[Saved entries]
BEGIN
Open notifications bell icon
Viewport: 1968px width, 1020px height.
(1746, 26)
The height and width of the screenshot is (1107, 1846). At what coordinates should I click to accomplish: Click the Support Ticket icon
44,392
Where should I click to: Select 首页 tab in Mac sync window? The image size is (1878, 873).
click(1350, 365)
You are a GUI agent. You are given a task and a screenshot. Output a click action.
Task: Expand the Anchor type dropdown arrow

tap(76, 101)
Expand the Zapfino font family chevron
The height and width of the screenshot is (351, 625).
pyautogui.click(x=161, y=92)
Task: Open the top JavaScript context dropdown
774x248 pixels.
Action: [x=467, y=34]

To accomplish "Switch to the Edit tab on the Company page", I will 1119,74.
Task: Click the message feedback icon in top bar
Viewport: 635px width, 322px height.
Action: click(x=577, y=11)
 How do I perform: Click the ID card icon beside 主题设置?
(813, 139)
END
▶ **YOUR TASK**
Of the lines above, show those in which "Open" appears.

▶ **REPLY TO THE TASK**
Open notifications bell icon
Task: Open the top JavaScript context dropdown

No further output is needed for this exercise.